Ketidakseimbangan dua kondisi tersebut dapat terjadi pada saat terjadi konflik, kondisi stress dan saat pengambilan keputusan. Saat terjadi konflik pria fokus mencari solusi, sedangkan wanita justru ingin didengarkan. Pada saat mengalami stres, wanita akan berbicara untuk meluapkan emosi, hal ini sering dianggap pria terlalu berlebihan. Ketidakseimbangan juga dapat terjadi saat mengambil keputusan, dimana pria yang menggunakan logika murni sering kali tidak mempertimbangkan dampak emosional, sementara wanita mungkin terlalu dipengaruhi oleh perasaan.
Lalu dari ketidakseimbangan tersebut dimana titik temunya? Titik temu dari ketidakseimbangan tersebut dapat dicapai dengan beberapa langkah berikut :
Pertama, dengan memahami perbedaan sebagai kekuatan. Pria dan wanita adalah dua sisi mata uang yang saling melengkapi. Pria memberikan struktur dan solusi, sementara wanita memberikan warna dan empati. Dengan saling menghargai, hubungan menjadi lebih seimbang.

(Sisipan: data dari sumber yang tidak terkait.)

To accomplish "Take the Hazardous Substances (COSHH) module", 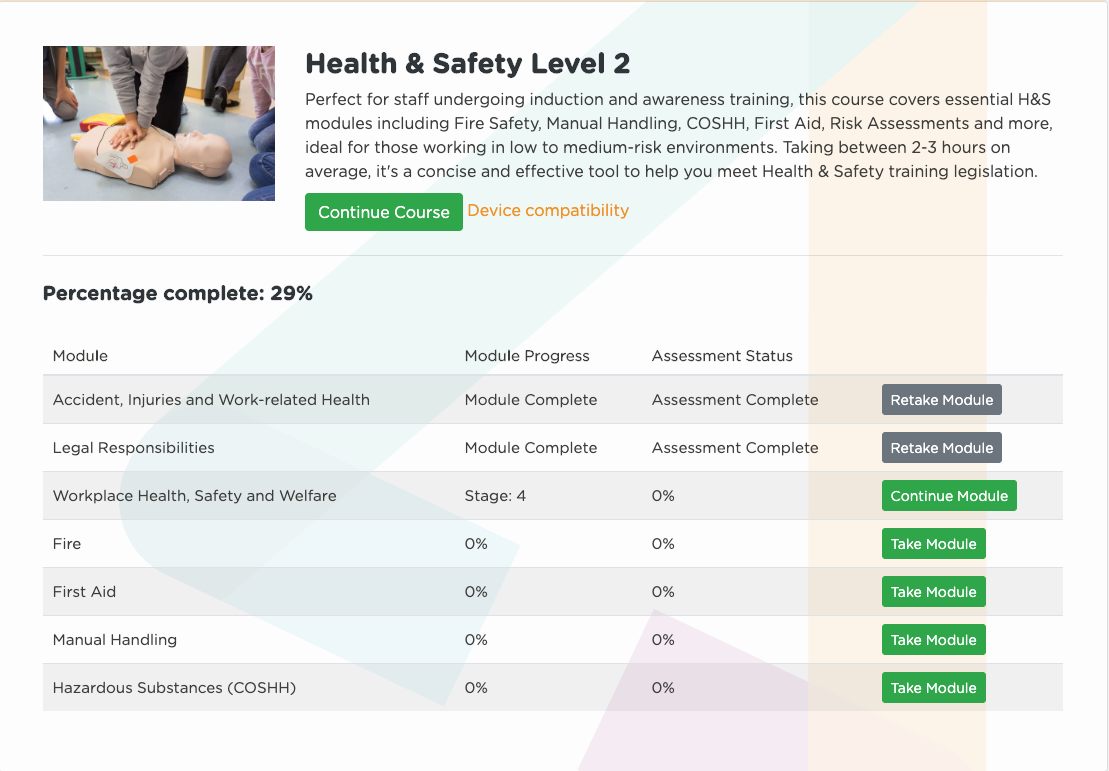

Kedua, dengan menerapkan teori Active Listening. Pria dapat belajar untuk mendengarkan keluhan wanita tanpa buru-buru menawarkan solusi, melainkan memberikan validasi perasaan terlebih dahulu. Sebaliknya, wanita dapat mencoba menerima solusi pria sebagai bentuk kepedulian, bukan pengabaian. Misalnya ketika sang istri mengucapkan kalimat  "Aku capek banget hari ini, rasanya nggak sanggup." Dari sisi suami hendaknya menjawab dengan kalimat "Aku ngerti kamu capek. Aku ada untukmu. Ada yang bisa aku bantu sekarang?"
Ketiga, dengan menggunakan komunikasi yang jelas dan saling menguatkan. Menurut Communication Accommodation Theory, gaya komunikasi yang saling menyesuaikan dapat mengurangi konflik. Pria dapat belajar menyisipkan elemen emosional dalam logikanya, sementara wanita dapat menyusun perasaannya secara lebih sistematis. Dalam hal ini dapat dicontohkan ketika suami menyampaikan kalimat "Aku merasa kita perlu lebih sering ngobrol soal ini. Aku paham kamu merasa kecewa.". Maka jawaban istri selayaknya seperti ini "Aku setuju, kita perlu cari waktu untuk diskusi. Tapi aku butuh kamu benar-benar mendengarkan aku dulu."
Keempat, dengan mengembangkan empati dari kedua pihak. Empati bukan hanya tugas wanita. Pria dapat melatih empati dengan mencoba memahami bagaimana pasangan merasa, sementara wanita dapat berempati dengan cara memahami sudut pandang logis pria. Jika dipraktikan sang suami dapat memilih kalimat berikut : "Aku ngerti kenapa kamu sedih soal ini." Sedangkan istri merespons dengan kalimat, "Aku paham kenapa kamu fokus ke solusinya dulu."
Kelima, dengan meningkatkan spiritualitas bersama. Dalam psikologi Islam menekankan pentingnya husnudzan (prasangka baik) dan komunikasi yang dilandasi kasih sayang (rahmah). Pasangan dapat mengatasi perbedaan ini dengan mengingatkan diri bahwa tujuan hubungan adalah saling mendukung dan menguatkan. Untuk itu perlu untuk dilakukan kegiatan ibadah dilanjutkan doa bersama yang dipimpin suami sebagai imam dan kepala keluarga, serta saling mendoakan saat berjauhan, dan berdiskusi dengan hati yang tenang.